==== DATA FOR THE TASK

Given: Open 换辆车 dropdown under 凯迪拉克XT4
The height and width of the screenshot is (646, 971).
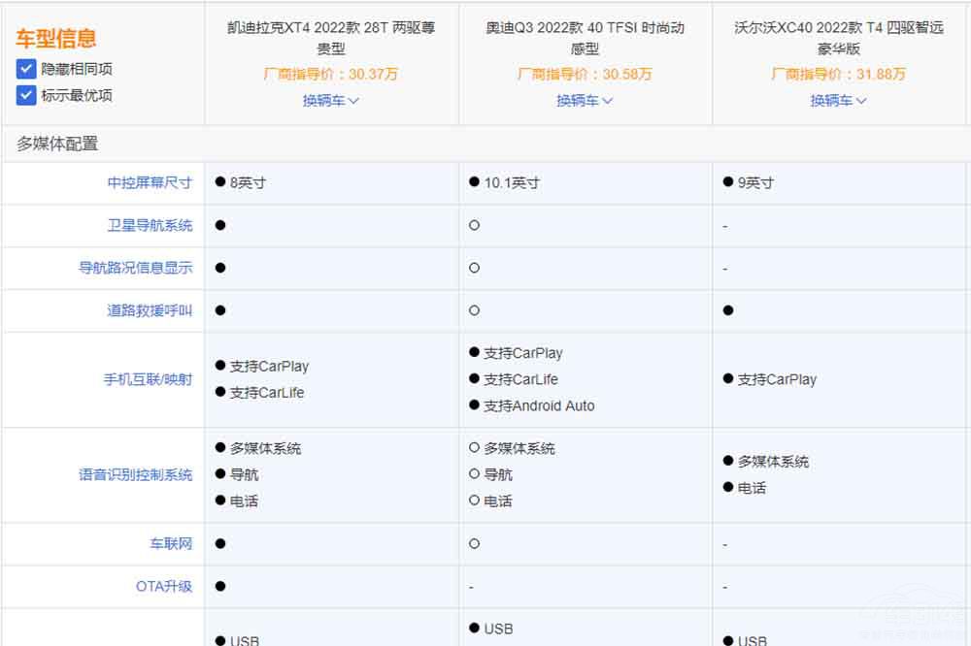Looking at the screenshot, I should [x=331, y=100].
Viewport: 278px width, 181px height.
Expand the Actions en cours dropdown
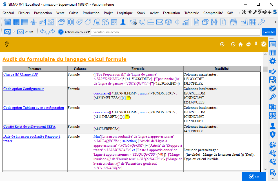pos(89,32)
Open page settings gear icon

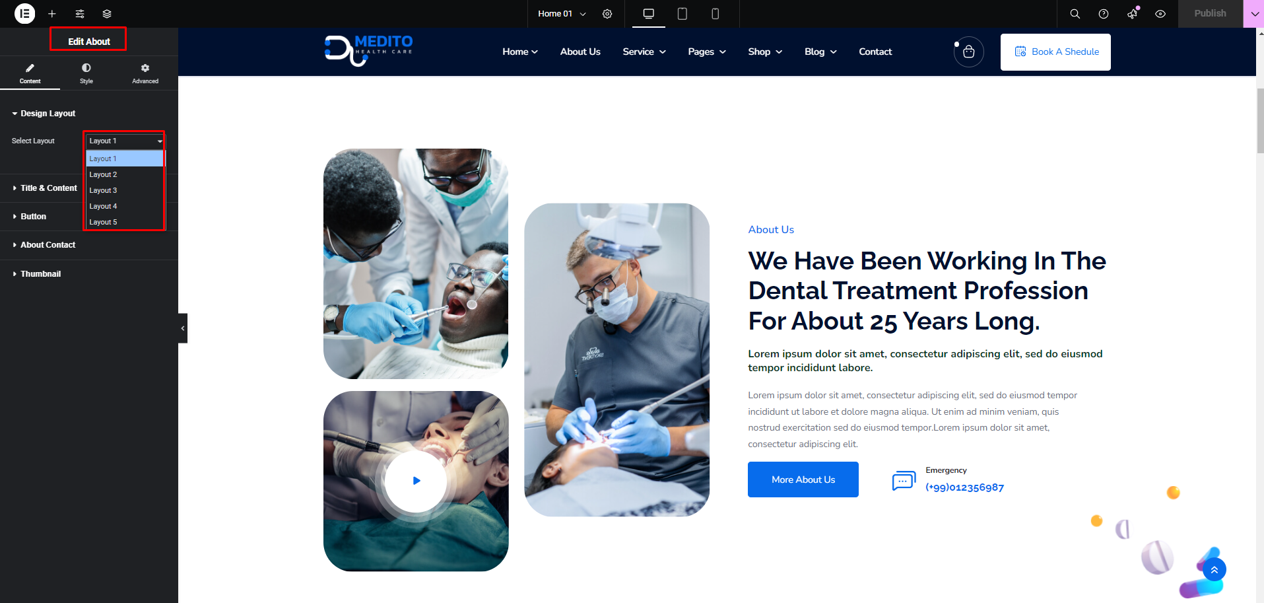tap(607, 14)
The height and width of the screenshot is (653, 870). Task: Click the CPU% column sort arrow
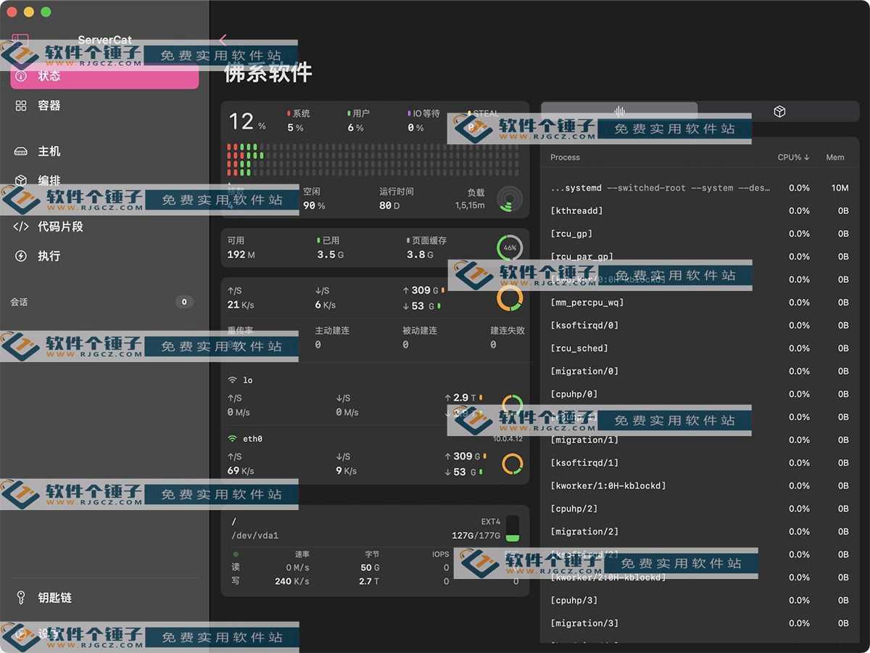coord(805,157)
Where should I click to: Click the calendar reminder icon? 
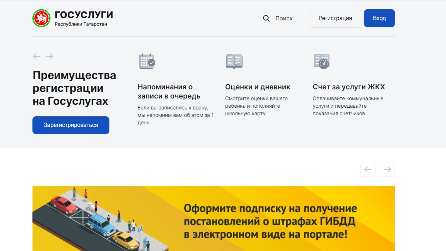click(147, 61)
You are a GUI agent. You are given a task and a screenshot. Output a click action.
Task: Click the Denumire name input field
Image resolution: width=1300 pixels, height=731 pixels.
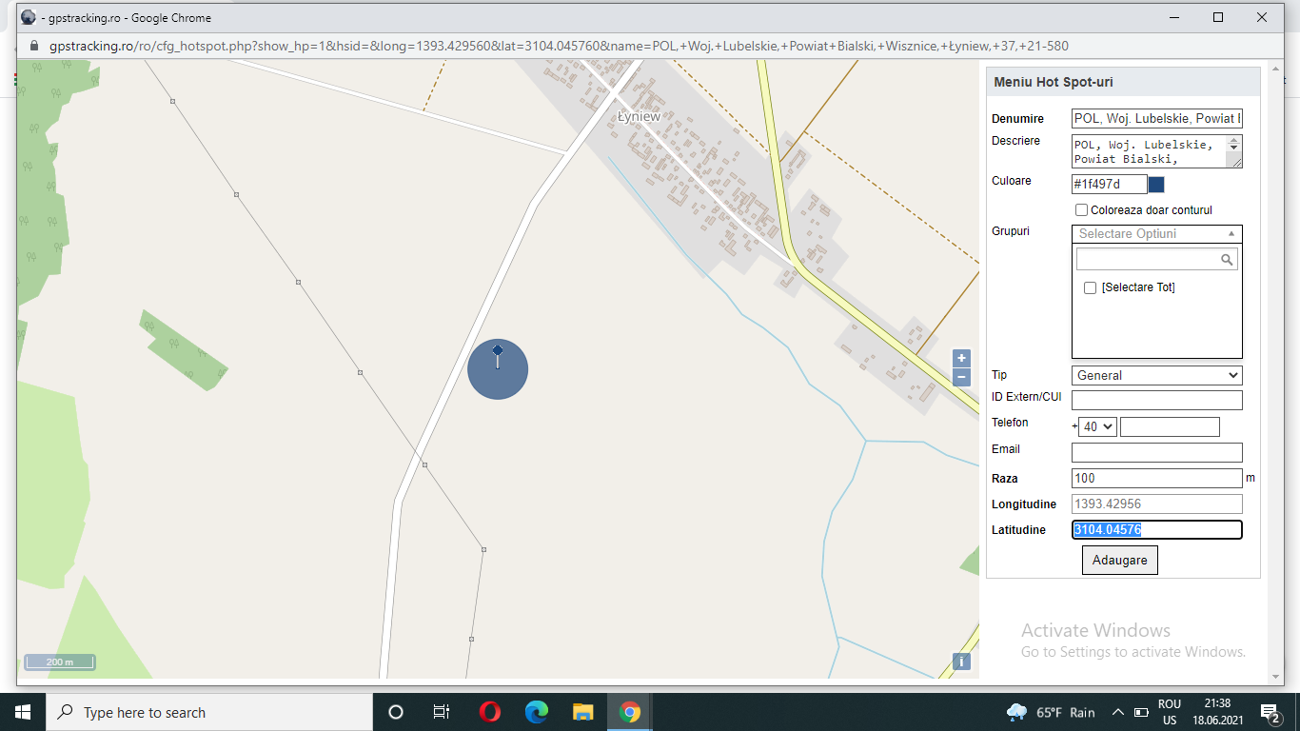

========

Apart from the pictures, return every entry above exactly as given.

Given: Open 换辆车 dropdown under 凯迪拉克XT4
The height and width of the screenshot is (646, 971).
Looking at the screenshot, I should [x=331, y=100].
Viewport: 278px width, 181px height.
Expand the Actions en cours dropdown
pos(89,32)
Open page settings gear icon

tap(607, 14)
The height and width of the screenshot is (653, 870). Task: Click the CPU% column sort arrow
coord(805,157)
Where should I click to: Click the calendar reminder icon? 
click(147, 61)
You are a GUI agent. You are given a task and a screenshot. Output a click action.
Task: Click the Denumire name input field
Image resolution: width=1300 pixels, height=731 pixels.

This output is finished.